- Born: Beverly Karyn Hannah–Jones 22 April 1960 (age 65) Detroit, Michigan, U.S.
- Education: Michigan State University, Lawrence Technological University
- Occupations: Architect, entrepreneur, community leader
- Website: hannahneumannsmith.com

= Beverly Hannah Jones =

American architect

Beverly Hannah Jones (born 1960) is an American architect, entrepreneur, and Black community leader in Michigan. She has been profiled as an "architect extraordinaire" as early as May 1995, and as half of "the dynamic duo of Detroit's downtown restaurants."

== Biography ==
While in a pre-medical program at Michigan State University, she took a few drafting courses, and then switched her major to architecture and began pursuing the goal of owning her own firm. She transferred to Lawrence Technological University in order to simultaneously build architectural skills and learn to run a business. She earned a bachelor's degree in 1985 and took a job with Albert Kahn Associates, where she worked for eight years and earned her architectural license.

She then moved on to a smaller firm in Pontiac to get hands-on experience with business leadership, and the next year, launched her own firm, Hannah & Associates, Inc.

In 1993 she founded Hannah & Associates, Inc. (HAI) to provide professional architectural and interior design services. It is one of only ten architectural firms owned and operated by a licensed African American Female Architect in the United States. Hannah Jones has 30 years of experience in the architectural planning, design and construction industry. Her professional experiences range from project architect, project designer, project manager through project principal and owner of the corporation.

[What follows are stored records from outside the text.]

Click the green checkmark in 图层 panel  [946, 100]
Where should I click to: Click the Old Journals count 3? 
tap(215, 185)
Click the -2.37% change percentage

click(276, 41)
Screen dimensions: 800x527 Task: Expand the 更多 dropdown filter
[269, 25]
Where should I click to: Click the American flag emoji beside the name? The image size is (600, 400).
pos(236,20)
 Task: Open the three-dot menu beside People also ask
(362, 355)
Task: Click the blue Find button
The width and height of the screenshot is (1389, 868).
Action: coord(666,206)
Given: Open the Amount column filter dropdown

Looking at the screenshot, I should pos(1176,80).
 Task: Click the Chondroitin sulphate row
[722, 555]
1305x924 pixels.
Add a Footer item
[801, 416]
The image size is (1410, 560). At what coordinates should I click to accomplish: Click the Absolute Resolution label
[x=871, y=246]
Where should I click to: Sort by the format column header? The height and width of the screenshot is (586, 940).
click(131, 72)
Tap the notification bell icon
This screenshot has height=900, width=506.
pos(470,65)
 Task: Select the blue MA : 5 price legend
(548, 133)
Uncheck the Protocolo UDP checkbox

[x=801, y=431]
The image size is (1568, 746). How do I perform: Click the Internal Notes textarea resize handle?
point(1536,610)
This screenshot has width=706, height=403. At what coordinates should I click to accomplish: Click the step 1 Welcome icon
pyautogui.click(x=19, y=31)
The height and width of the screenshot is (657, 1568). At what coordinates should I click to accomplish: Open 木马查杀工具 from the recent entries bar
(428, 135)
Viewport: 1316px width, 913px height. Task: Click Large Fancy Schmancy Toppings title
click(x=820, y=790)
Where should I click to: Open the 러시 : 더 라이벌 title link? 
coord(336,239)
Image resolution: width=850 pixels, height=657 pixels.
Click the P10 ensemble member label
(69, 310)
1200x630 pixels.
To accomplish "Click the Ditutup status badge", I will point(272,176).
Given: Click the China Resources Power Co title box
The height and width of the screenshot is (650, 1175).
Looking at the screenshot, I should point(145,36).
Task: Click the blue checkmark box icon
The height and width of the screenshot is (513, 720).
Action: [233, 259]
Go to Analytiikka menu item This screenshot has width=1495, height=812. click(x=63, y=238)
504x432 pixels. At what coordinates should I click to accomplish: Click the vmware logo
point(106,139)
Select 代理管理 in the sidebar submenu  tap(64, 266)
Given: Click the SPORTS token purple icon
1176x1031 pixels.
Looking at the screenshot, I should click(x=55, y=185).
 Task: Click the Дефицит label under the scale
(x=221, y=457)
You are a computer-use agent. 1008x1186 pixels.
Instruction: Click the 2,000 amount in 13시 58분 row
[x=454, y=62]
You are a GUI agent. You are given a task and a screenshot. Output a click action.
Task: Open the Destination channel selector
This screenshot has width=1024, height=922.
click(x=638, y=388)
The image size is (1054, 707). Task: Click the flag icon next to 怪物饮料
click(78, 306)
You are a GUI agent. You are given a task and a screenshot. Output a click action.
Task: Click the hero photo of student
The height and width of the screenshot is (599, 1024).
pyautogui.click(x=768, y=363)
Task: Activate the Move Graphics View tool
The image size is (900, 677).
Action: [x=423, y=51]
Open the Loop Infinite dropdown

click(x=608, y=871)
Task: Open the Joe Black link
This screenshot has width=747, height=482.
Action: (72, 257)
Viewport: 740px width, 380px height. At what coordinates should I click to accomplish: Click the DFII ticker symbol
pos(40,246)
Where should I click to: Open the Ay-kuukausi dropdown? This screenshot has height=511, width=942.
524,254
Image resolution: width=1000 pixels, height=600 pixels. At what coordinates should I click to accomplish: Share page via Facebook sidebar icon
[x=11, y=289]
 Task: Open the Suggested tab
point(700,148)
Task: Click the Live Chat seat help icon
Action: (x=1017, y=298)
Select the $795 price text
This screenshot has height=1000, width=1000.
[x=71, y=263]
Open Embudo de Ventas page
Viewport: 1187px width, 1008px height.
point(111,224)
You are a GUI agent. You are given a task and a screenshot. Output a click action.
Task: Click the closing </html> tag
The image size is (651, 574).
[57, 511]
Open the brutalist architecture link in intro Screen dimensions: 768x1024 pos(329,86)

As of 1996 her firm, Hannah & Associates Inc., was one of only ten architecture firms in the United States owned by black women. Early projects included a church sanctuary and automotive contracts, including collaboration with Albert Kahn. In 2005 Hannah & Associates was one of only five firms founded and run by Black women.

Hannah & Associates formed a partnership with Niagara Murano LLC, a firm owned by a former colleague from Albert Kahn, in 2004. The firms designed several restaurants for Detroit's Southern Hospitality Restaurant Group. In 2005 Hannah Jones was appointed to the Michigan Fire Safety Board.

In 2013, Hannah & Associates formed a strategic partnership with Newman-Smith Architecture. In addition to her roles at HAI, Beverly is a Managing Partner of Hannah-Neumann/Smith. As Managing Partner, she has responsibility for all contractual matters and oversees the quality and progress of the project from start to finish. Her recent venture in the construction industry is to launch a fleet of construction dump trucks with her new company, Arawana Construction Trucking, Inc.